• _ENTRIES SUPPLIED_
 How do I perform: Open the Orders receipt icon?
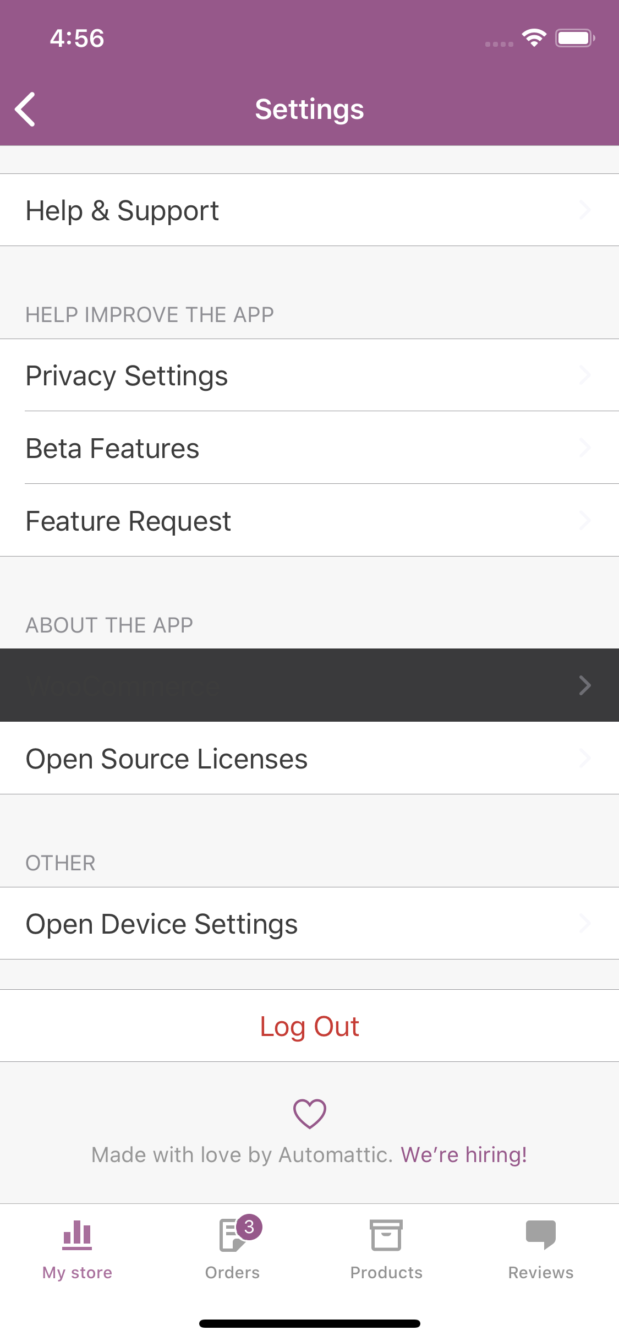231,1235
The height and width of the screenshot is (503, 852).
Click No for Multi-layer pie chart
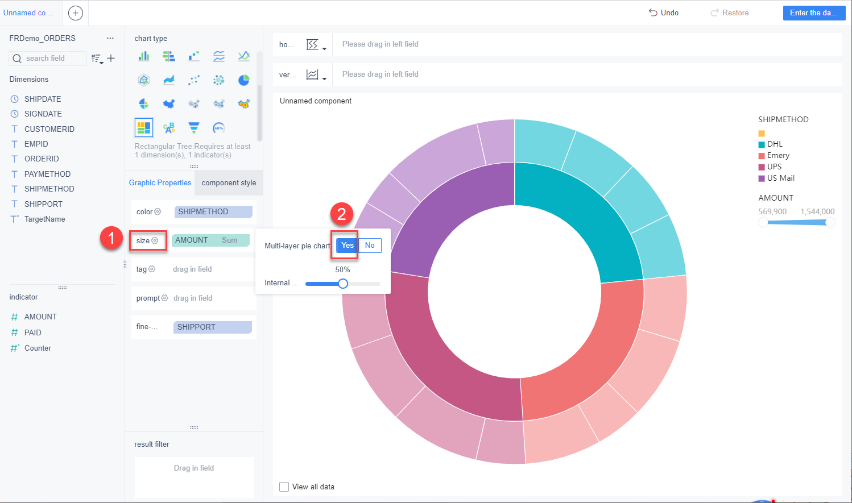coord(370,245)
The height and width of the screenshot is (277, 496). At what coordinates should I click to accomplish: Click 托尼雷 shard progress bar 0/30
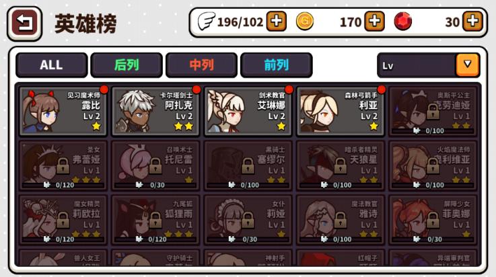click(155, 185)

• _WHAT THIS TASK INVOLVES_
Omit every picture while transcribing the records above exactly.

• _YOUR RESPONSE_
 How do I perform: Open the Orders receipt icon?
231,1235
The height and width of the screenshot is (503, 852).
Click No for Multi-layer pie chart
coord(370,245)
The height and width of the screenshot is (277, 496). At what coordinates should I click to accomplish: Click 托尼雷 shard progress bar 0/30
click(155, 185)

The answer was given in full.